*WHAT THE EXERCISE ASKS*
Pull each line with the string "dental" from the entries.

* * *

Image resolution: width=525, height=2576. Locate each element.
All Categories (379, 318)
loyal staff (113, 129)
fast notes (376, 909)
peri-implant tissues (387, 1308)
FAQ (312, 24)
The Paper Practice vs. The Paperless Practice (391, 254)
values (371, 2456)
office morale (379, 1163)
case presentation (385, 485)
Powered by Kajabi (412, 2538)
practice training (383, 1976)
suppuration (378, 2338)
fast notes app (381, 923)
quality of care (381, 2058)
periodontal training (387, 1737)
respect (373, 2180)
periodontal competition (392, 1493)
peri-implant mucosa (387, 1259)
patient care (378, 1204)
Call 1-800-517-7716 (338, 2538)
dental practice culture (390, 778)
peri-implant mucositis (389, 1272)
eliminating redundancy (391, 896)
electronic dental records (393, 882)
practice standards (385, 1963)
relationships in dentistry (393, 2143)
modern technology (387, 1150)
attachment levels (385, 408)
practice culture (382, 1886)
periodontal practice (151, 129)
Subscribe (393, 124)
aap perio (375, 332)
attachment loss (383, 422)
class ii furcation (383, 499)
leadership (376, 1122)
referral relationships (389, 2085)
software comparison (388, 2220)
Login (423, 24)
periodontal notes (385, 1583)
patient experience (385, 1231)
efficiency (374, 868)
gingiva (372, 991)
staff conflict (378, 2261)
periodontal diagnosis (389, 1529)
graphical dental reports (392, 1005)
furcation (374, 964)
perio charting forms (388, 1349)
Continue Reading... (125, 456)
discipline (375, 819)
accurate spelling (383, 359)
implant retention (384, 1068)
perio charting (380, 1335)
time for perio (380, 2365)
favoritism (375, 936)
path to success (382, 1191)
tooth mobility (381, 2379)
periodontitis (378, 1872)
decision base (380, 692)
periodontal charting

* * *

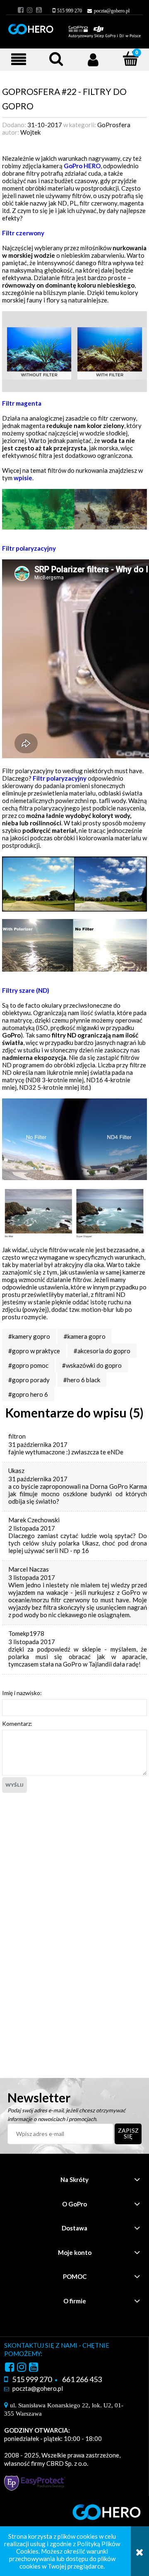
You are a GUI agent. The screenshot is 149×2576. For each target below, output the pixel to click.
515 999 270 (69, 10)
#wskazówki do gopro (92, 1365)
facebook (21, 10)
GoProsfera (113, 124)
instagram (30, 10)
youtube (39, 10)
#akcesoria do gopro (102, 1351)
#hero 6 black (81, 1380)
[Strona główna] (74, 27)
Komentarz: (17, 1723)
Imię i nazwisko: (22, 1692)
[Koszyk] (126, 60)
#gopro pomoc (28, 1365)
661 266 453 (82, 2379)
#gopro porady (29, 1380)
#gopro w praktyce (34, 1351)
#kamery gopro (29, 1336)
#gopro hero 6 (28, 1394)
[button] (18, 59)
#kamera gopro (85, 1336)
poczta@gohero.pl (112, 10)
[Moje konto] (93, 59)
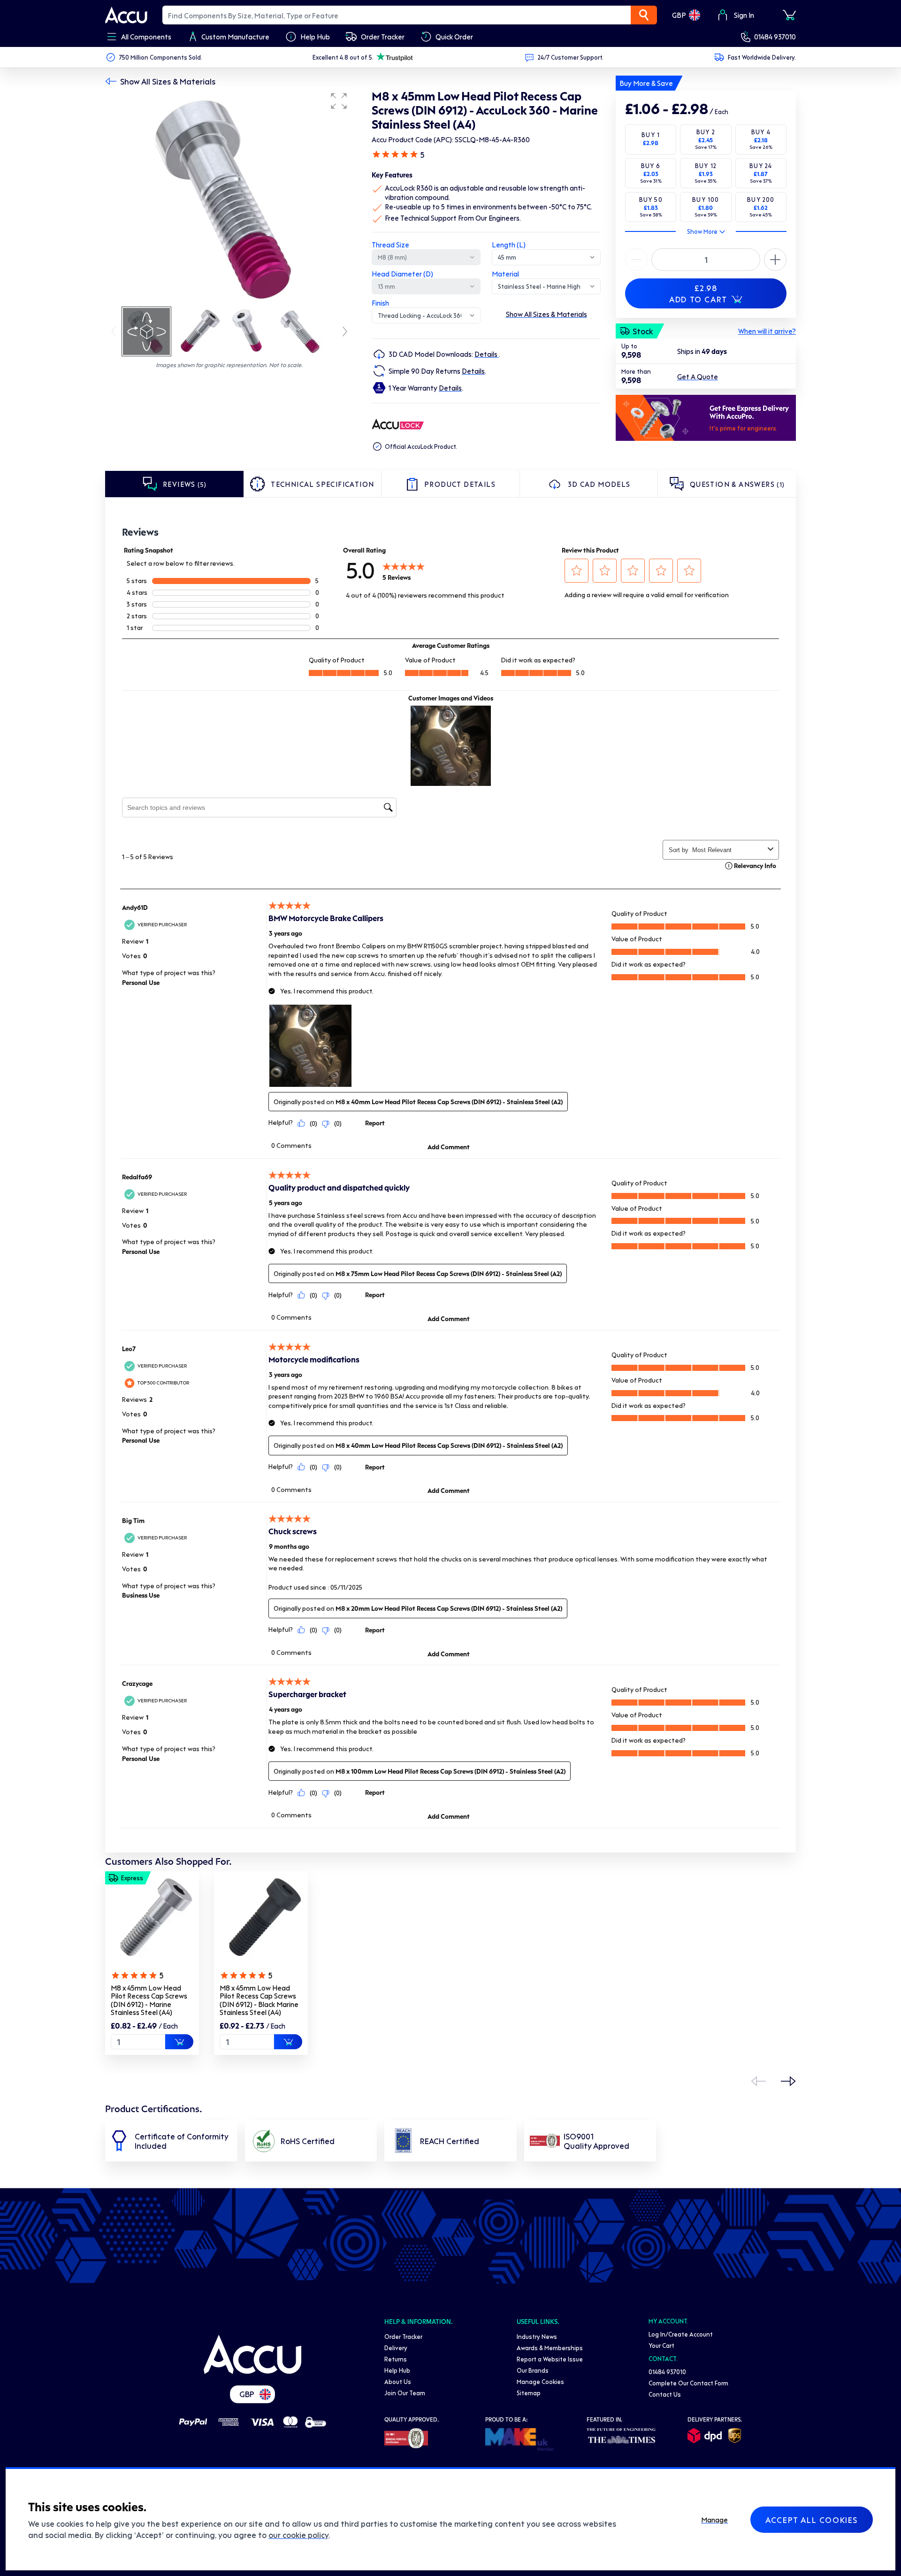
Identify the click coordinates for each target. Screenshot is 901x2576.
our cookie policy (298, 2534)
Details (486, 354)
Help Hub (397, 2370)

* * *

*REPLY*
dental practice culture (390, 778)
electronic dental records (393, 882)
graphical dental reports (392, 1005)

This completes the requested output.